Angelo Maria Mazzia (7 October 1825 in Roggiano Gravina, Province of Cosenza – 2 January 1890 in Naples) was an Italian painter. His father, Francesco Mazzia, was also a painter.

==Biography==
He was initially given a standard classical education in Letters at the local Seminary of San Marco, but when he was awarded a scholarship by the province he moved to Naples, to study veterinary medicine. Once there, he began taking private lessons in design from professor Giuseppe Cammarano. This led to another scholarship to study painting at the Royal Academy of Fine Arts. His instructors there were Giuseppe Mancinelli, Costanzo Angelini and Camillo Guerra. In 1860, he became an instructor of the Institute of Fine Arts, where he wrote a text on geometric design. In 1872, he won a position as Professor of Design at the school in Portici.

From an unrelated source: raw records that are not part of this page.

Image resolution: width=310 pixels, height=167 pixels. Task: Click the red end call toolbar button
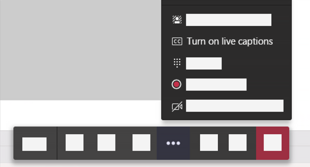coord(272,143)
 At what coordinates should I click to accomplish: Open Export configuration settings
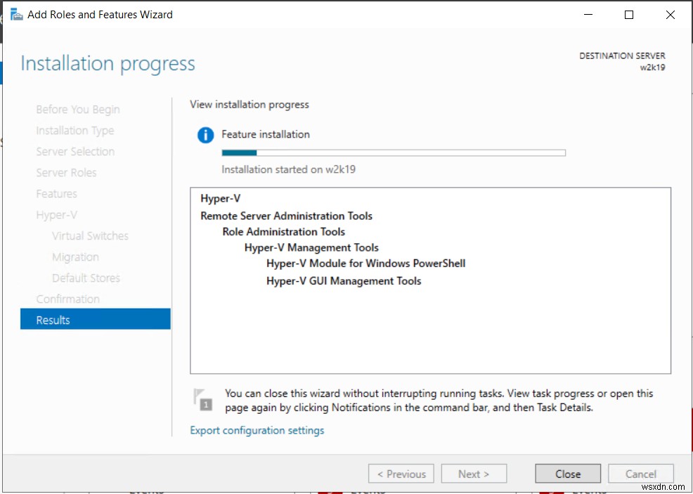coord(257,429)
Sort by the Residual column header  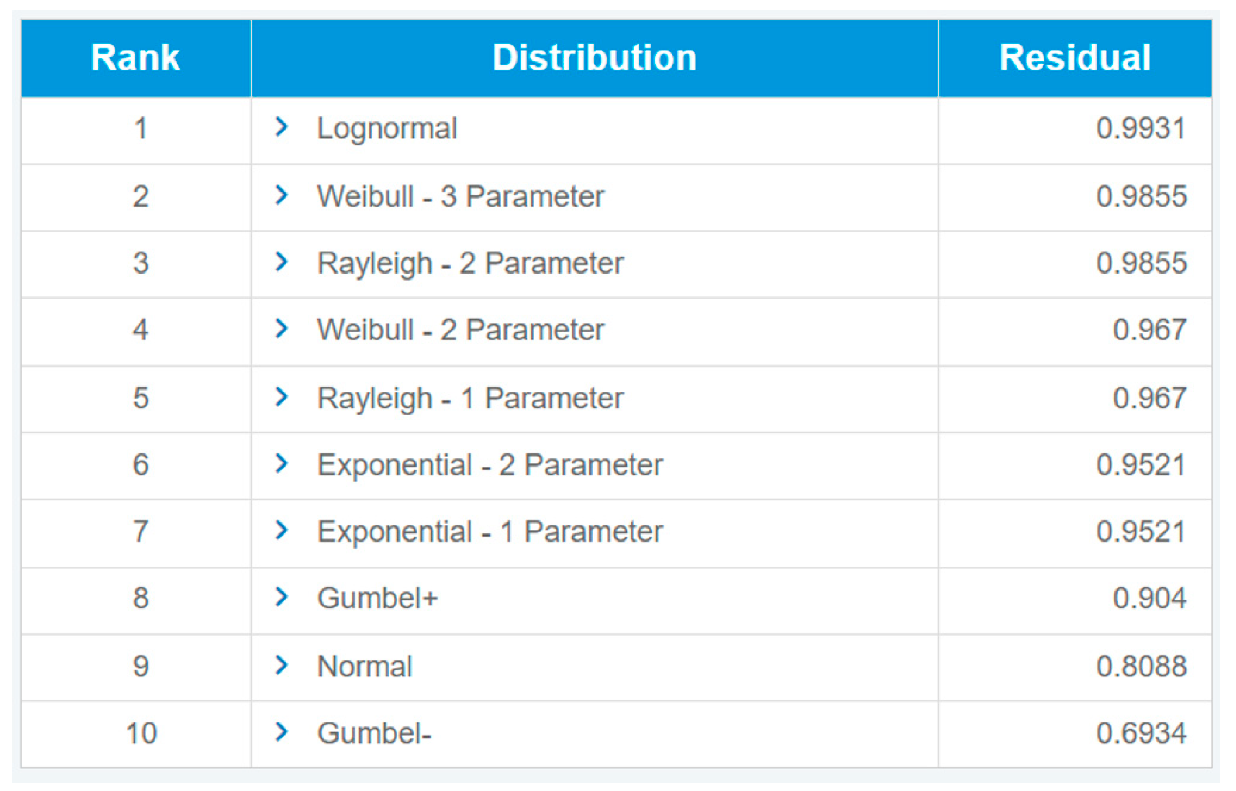coord(1075,58)
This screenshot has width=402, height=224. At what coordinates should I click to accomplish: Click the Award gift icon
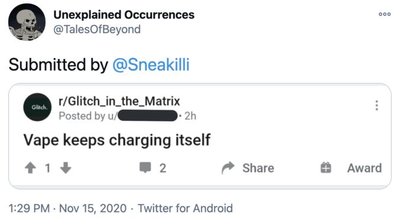coord(326,168)
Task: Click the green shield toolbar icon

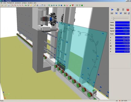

His works included various portraits of notable people from Calabria. His painting St Sebastian after his Martyrdom was exhibited in 1859 and awarded a gold medal. Also worth mentioning are The Assumption with a Choir of Angels; Saint Cristina (Royal Palace of Caserta); The Virgin of the Catacombs (Museo di Capodimonte); Pope Clement VII and Emperor Charles V (1864); Dante in the Bedlam of the Hypocrites (1866); and Dante in the Light, Rome in Darkness (1872), which was exhibited at the Brera Academy . The following year, it was shown at the World's Fair in Vienna.

He was awarded the Knight's Cross of the Order of the Crown of Italy, and was honorary President of the Society of Mechanical Operators in Portici. His portrait of Errico Petrella is in the picture gallery of the Music Conservatories of Naples. Enrico Salfi was one of his pupils.

The Municipality of Roggiano Gravina has dedicated a street to him.